# Answering Math Questions at Retail Job Interviews

When you're asked math questions during a retail job interview, the interviewer wants to know that you have basic math skills, even though the cash register may automatically calculate the change for you.

Here are tips to help figure out the correct change and estimate discounts and tax when a customer purchases merchandise.

## Counting Out Change

When you are making the change for a cash purchase, even if the cash register does the math for you, always count the change back to the customer.

• Example: The customer makes \$23.78 in purchases, and gives you \$30.00. You count back to the customer: "22 cents makes 24 dollars, 1 dollar makes \$25, and 5 makes \$30."
• Example: The customer makes \$11.56 in purchases, and gives you \$15.06. You count back to the customer: "50 cents makes 12 dollars, 1,2,3 dollars make \$15."

You don't need to say it aloud, but count it out (at least in your head) while you are making change. You will make fewer mistakes this way.

## Making Change

If you're asked about keeping cash in the register and what bills to use for making change, explain that you understand that it’s important to make sure your register is well stocked.

Retail establishments always set a base amount of money they need to keep in a cash register (typically \$200) but it can vary based on retailers average daily sales. It’s important to keep adequate amounts of the most commonly used bills (1-dollar and 20-dollar bills) on hand. Whenever possible, you should also make change using bills of the highest denomination so that you don’t exhaust your supply of 1-dollar bills.

When making change, it's best to use the largest denomination bill you can. Less counting is less opportunity for mistakes in counting (or having bills stick together).

• Example: A customer wants to know the price of an item that is regularly \$39.99, and it's 30% off. Round up to \$40.00, 10% would be \$4.00, times 3 would be 30% and \$12.00 off. \$40-\$12 is \$28.
• Example: The regular price of an item is \$70, and it's 25% off. 10% is \$7.00, times 2 is \$14, plus half of 10% is 5%, or \$3.50. 25% is \$14+\$3.50=\$17.50. \$70-\$17.50 is \$52.50. Another way to look at 25% is to call it 1/2 of 50%. 50% of \$70 is \$35, so 25% is \$35 divided by 2, or \$17.50. \$70-\$17.50 is \$52.50.
• Example: An item costs \$140, and the tax rate is 8.25%. 5% would be \$7.00, plus (a little more than half again ~3%) approximately \$4.00 is \$11.00. \$140+\$11 = \$151.00 for the approximate total cost of the item, tax included.

## Calculating Discounts

You may be asked about calculating discounts for a customer. To give an easy, quick estimate of a percentage off, figure 10%, and multiply by the tens.

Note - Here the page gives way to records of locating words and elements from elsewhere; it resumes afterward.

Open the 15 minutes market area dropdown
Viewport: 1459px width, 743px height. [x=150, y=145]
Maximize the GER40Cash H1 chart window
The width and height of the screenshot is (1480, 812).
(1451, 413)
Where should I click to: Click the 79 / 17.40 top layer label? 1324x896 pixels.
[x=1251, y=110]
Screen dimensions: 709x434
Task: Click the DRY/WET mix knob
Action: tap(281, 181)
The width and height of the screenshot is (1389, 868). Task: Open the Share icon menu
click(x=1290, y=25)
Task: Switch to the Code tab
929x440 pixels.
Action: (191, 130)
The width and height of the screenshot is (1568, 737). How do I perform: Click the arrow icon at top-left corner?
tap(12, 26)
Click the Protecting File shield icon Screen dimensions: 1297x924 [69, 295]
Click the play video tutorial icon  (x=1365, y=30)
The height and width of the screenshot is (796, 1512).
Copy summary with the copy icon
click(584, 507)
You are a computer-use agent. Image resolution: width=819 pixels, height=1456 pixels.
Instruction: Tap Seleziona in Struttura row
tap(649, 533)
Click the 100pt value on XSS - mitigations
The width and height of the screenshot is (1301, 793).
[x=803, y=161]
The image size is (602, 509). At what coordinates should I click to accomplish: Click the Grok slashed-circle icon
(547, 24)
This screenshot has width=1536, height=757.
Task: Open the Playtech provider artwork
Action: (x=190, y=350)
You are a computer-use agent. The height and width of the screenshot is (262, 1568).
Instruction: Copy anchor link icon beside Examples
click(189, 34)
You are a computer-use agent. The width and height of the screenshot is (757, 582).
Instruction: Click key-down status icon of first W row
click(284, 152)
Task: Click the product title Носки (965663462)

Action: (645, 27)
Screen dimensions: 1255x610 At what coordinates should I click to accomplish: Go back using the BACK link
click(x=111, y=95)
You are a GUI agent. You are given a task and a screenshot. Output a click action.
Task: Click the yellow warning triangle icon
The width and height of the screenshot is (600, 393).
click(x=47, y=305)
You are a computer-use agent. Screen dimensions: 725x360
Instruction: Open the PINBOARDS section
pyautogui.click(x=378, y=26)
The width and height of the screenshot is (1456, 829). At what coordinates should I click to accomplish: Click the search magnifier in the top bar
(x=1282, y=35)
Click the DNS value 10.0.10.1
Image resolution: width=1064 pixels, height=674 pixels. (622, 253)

This may not be an exact number, depending on the change, but it's close enough to give a good estimate.

## Estimating Tax

Tax can be estimated in the same way. Go with 5 percent and 10 percent, and you can get a number close enough to help a customer decide if they want the item.

Again, the actual cost may be a little different, but your estimate is able to help the customer make a more informed decision about their purchase.

## Using Simple Calculations to Avoid Mistakes

Making some simple calculations in your head when you are checking out customers will help you to catch silly mistakes that can be avoided.

If you know that the purchase is that \$70 item at 25 percent off, and your register reads \$27.32 as an amount due, you're going to know that something went haywire, and you can fix it before the customer leaves the store.

Paying attention to the details is what makes a superior sales associate and that's what interviewers are looking for when they ask math questions during a job interview. They not only want to be sure you can do the math, but they also want to make sure that you can estimate pricing, if necessary.